Print the data below verbatim, omitting the pictures.

[Begin]

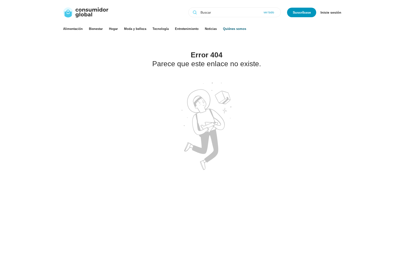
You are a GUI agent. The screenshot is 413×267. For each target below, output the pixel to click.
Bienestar (96, 29)
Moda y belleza (135, 29)
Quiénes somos (234, 29)
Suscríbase (302, 12)
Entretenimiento (187, 29)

[End]

**EXERCISE RESPONSE**
You are a GUI agent. The screenshot is 413×267. For each target below, output the pixel to click.
Bienestar (96, 29)
Moda y belleza (135, 29)
Quiénes somos (234, 29)
Suscríbase (302, 12)
Entretenimiento (187, 29)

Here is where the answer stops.